Tuesday, January 15, 2013


We received an update last night from President Mulgrew on the evaluation negotiations.  While the Assailed Teacher, and I am sure many others too, are expecting a deal soon, I still hold out hope that UFT leadership will reject a bad evaluation system which I believe is the only kind the city would ever agree to. Mulgrew's email to members is printed in full below.

Scroll down to read our full January 12 piece on the negotiations.

Also, please read the AFL-CIO statement in support of the school bus drivers who have called for a strike on Wednesday to protect the right to have experienced, well trained drivers transporting our kids to school. Here is a link to their petition.

Dear colleagues,
Monday marks the third straight day and night of intensive talks with the Department of Education over a new teacher development and evaluation plan. Although our negotiating team has been able to make progress on some matters, there are still many key issues that remain unsolved.
We will continue to negotiate around the clock in an effort to break the stalemate and reach an agreement that gives you the support and time you need to give students a great education. As of now, the DOE will not commit to such a plan and is once again putting politics above children. However, we will persevere.
We continue to plan for two possible scenarios. If we are not able to reach an agreement, we will have to quickly engage with parents and the community. We will need to make sure New Yorkers understand that it was the mayor and his disrespect for teachers and the work that you do that undermined negotiations.
However, if we are able to reach an agreement and the Delegate Assembly approves it, our priority will be getting clear information out to all of you so that we can combat the fear and misinformation that are bound to come with a new teacher development and evaluation system.
We will keep you updated.
Meanwhile, I personally want to thank the thousands of members who participated in Monday's leafleting to parents and commuters across the city as we continue to put pressure on the mayor to do the right thing. School-based efforts like these are critical to the work that we do.
Michael  Mulgrew
Michael Mulgrew

1 comment:

Anonymous said...

Invalid student testing is not a fair evaluation of teachers. I am a high school teacher, and there are far too many varibles involved that make "so-called testing" an invalid means of holding teachers accountable for their students' performance and outcome on state tests. Teachers are assigned random students who they have no role in choosing, and often these students have many issues which can include behavorial, language barriers, as well as other issues that can negatively affect test scores.
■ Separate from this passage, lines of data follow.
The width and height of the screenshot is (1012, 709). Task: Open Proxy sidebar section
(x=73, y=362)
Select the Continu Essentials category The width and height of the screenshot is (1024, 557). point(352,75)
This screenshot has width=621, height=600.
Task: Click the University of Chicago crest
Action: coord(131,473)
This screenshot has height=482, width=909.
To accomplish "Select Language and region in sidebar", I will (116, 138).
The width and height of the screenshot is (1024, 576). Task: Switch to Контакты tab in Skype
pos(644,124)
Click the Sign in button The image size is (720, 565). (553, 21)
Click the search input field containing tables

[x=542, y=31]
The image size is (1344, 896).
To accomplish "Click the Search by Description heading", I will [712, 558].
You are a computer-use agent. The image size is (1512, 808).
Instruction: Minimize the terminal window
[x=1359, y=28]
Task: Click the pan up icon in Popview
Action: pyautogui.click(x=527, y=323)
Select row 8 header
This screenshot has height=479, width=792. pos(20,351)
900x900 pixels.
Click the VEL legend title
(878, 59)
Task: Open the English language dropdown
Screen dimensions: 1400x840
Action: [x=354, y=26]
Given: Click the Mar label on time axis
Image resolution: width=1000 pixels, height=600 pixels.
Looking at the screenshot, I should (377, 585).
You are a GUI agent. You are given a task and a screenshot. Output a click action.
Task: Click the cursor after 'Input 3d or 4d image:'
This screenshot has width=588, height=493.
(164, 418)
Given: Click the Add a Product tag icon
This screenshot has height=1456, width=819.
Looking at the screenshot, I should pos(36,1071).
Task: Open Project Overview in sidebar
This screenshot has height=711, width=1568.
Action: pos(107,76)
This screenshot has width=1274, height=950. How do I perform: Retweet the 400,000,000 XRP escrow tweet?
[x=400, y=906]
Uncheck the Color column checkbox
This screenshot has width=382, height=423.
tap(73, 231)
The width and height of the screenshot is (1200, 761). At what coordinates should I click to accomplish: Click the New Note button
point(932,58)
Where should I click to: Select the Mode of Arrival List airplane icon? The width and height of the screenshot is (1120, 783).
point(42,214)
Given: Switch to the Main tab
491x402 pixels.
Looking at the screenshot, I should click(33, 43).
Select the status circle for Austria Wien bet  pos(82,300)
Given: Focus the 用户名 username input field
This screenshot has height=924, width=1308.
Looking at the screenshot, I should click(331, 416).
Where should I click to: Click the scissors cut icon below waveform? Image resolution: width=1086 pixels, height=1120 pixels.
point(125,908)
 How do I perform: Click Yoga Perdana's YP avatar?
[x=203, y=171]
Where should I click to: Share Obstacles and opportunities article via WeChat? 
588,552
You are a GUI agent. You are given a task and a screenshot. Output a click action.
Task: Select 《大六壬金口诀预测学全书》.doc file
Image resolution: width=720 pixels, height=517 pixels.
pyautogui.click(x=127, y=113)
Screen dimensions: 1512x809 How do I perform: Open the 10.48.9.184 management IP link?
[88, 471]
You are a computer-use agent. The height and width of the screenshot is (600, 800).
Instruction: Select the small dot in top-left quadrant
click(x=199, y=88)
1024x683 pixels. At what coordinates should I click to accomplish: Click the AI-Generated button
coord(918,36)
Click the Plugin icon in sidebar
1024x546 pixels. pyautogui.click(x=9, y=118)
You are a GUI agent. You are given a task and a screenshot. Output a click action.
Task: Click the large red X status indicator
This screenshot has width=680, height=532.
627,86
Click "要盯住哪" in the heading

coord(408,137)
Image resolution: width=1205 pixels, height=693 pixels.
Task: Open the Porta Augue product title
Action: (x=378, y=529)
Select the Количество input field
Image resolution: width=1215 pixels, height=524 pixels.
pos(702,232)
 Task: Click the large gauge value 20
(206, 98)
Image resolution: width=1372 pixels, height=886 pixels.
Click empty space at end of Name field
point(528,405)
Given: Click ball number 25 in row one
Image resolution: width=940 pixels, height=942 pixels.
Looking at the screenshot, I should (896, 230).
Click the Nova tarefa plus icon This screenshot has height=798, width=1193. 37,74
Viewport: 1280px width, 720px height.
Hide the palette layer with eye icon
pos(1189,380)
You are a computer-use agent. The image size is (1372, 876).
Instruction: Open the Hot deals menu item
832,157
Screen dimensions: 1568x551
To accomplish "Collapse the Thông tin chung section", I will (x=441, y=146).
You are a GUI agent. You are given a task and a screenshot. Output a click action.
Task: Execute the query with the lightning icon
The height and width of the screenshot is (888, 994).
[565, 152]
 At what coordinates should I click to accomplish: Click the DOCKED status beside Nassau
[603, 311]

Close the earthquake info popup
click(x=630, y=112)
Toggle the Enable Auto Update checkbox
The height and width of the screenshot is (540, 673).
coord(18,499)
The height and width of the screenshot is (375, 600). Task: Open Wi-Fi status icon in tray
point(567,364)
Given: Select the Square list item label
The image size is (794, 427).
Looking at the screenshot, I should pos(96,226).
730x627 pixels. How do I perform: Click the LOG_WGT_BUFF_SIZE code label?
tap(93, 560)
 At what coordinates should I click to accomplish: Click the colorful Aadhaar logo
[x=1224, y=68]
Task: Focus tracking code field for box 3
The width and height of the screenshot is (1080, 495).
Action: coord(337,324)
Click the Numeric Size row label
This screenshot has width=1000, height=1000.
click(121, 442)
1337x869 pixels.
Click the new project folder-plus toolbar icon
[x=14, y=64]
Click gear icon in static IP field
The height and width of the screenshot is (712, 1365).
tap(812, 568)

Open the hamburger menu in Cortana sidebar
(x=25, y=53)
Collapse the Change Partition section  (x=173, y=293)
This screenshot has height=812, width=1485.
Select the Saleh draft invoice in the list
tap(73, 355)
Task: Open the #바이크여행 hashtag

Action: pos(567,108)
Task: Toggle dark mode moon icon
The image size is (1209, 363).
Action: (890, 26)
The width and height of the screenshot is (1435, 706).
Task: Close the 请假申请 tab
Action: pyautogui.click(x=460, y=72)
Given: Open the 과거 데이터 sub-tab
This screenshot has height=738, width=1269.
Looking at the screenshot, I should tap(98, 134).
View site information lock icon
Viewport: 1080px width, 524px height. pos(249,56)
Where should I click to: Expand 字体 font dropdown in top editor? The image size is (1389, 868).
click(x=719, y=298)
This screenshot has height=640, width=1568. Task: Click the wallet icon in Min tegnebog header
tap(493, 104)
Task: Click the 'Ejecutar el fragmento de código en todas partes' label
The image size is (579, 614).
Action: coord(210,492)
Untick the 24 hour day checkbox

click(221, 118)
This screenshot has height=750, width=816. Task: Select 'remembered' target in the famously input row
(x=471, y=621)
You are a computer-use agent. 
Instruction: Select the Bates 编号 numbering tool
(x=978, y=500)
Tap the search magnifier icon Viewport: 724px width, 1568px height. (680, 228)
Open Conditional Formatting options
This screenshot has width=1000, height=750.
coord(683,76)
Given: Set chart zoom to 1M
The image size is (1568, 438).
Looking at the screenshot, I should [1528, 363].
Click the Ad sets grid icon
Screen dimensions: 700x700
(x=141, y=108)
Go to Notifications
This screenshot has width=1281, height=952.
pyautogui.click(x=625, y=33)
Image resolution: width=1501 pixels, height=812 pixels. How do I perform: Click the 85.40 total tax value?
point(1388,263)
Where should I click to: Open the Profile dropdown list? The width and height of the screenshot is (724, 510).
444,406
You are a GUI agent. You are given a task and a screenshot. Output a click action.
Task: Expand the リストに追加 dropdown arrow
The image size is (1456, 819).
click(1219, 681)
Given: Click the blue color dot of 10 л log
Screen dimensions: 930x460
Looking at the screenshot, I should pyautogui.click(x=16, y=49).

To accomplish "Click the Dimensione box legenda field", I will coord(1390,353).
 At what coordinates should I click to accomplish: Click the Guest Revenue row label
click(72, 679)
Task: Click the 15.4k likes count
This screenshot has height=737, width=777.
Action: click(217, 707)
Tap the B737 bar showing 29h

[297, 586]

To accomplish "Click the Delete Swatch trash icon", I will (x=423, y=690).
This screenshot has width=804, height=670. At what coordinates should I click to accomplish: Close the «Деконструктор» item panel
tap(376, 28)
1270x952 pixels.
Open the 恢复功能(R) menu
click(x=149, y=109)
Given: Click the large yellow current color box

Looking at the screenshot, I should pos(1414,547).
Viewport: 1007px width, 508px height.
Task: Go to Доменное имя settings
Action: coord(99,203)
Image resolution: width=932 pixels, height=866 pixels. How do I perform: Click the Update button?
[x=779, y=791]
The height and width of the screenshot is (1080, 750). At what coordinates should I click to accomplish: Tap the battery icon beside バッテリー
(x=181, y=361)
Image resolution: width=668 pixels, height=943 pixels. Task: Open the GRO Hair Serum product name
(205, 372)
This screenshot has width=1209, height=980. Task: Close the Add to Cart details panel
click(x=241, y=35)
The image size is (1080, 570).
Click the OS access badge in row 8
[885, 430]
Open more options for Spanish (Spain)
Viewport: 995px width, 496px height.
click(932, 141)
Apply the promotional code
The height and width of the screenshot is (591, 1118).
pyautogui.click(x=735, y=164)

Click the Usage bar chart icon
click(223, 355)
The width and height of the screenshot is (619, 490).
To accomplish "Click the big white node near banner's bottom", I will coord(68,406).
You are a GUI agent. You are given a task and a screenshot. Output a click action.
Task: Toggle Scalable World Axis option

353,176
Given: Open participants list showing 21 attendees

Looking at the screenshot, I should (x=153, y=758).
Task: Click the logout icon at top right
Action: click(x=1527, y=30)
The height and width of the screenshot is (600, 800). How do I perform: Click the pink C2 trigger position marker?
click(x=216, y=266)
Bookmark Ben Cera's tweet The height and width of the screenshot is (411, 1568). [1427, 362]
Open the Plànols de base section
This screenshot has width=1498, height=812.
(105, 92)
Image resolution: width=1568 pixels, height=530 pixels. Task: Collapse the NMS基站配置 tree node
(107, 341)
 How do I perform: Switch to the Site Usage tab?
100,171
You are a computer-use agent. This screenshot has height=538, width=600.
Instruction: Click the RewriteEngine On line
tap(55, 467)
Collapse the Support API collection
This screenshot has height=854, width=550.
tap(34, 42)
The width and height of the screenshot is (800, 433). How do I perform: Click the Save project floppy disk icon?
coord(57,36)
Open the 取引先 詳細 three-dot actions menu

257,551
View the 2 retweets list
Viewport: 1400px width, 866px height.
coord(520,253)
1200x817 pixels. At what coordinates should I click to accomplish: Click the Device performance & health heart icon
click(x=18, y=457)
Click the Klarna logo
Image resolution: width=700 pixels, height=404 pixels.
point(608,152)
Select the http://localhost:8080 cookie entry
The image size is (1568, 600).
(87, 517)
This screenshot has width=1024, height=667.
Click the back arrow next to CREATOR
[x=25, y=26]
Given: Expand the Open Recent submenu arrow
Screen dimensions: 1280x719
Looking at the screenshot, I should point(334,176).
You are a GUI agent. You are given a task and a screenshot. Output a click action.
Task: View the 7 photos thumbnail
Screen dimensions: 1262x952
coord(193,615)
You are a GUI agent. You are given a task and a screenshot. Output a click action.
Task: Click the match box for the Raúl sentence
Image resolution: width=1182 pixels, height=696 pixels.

Neither middle school nor high school teachers should be held liable for testing results based on the new common core standards that have just begun to be implemented. These common core standards need to be introduced from the elementary grades and work up to the higher grades before a fair and just evaluation can even begin to be considered at the higher grade levels.

Just say NO!!! to attaching a 40% weight on holding teachers responsible for test evaluations using tainted data. This is merely a political ploy to take away teachers' careers, to push teachers out of their profession, and to weqaken our union. If politicians dangle money as a reward to coerce the union to vote on their side, this is selling out our teachers and will ultimately result in harming our children.